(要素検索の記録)
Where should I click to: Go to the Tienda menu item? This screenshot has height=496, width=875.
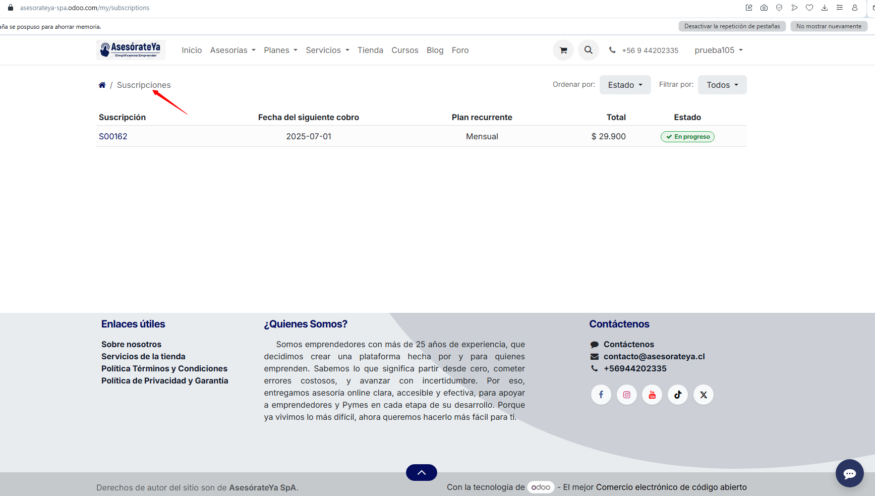[370, 50]
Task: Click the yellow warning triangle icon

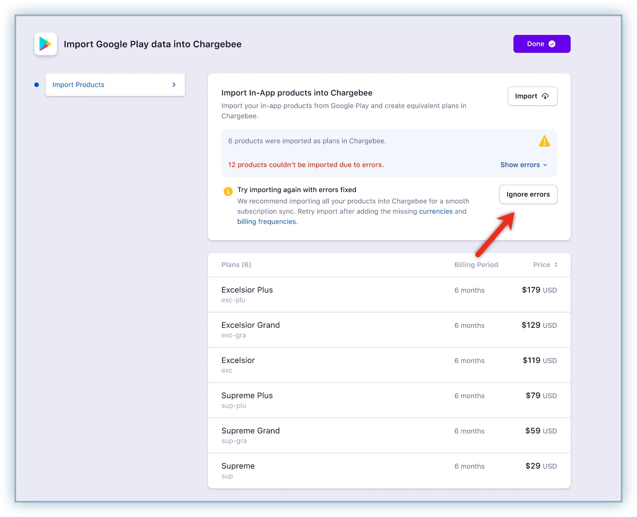Action: pyautogui.click(x=544, y=141)
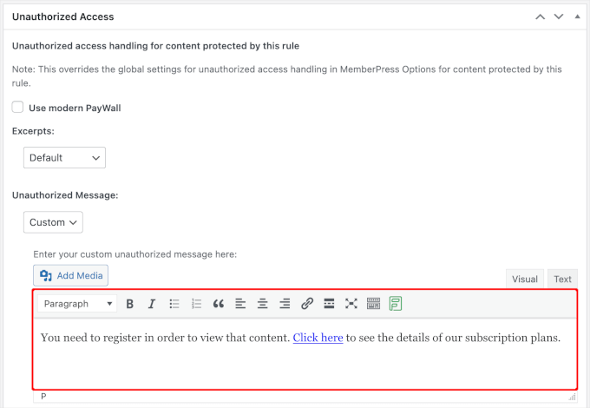The width and height of the screenshot is (590, 408).
Task: Move the Unauthorized Access panel up
Action: 541,16
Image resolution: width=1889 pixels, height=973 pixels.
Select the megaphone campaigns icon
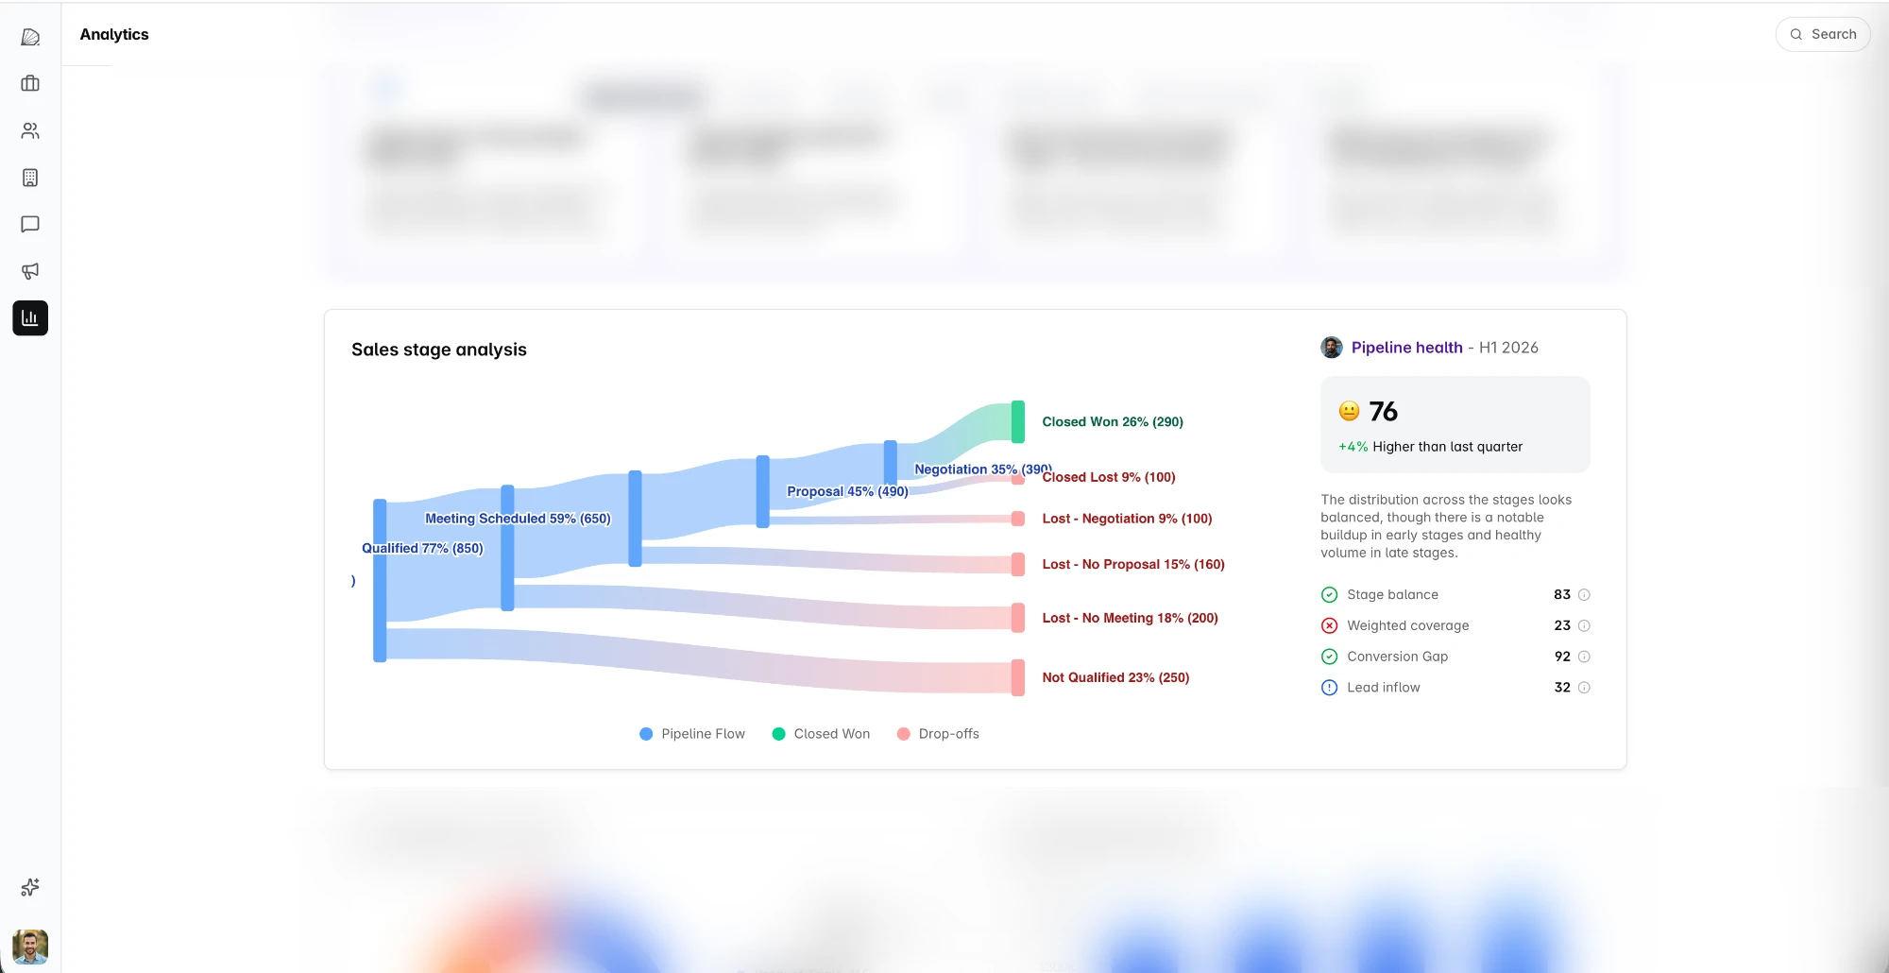[29, 271]
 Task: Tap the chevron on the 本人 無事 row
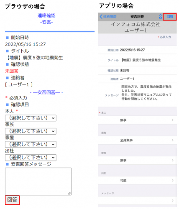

- 指示
上の要素検索の記録をすべて、一字一句変えずに引用する。画像は答えに入れない。

- 模範解答
Where should I click to: Go to the Tienda menu item? This screenshot has height=496, width=875.
[370, 50]
Task: Click the yellow warning triangle icon

Action: pyautogui.click(x=544, y=141)
The width and height of the screenshot is (590, 408).
Task: Move the Unauthorized Access panel up
Action: 541,16
Image resolution: width=1889 pixels, height=973 pixels.
Select the megaphone campaigns icon
[29, 271]
 Task: Tap the chevron on the 本人 無事 row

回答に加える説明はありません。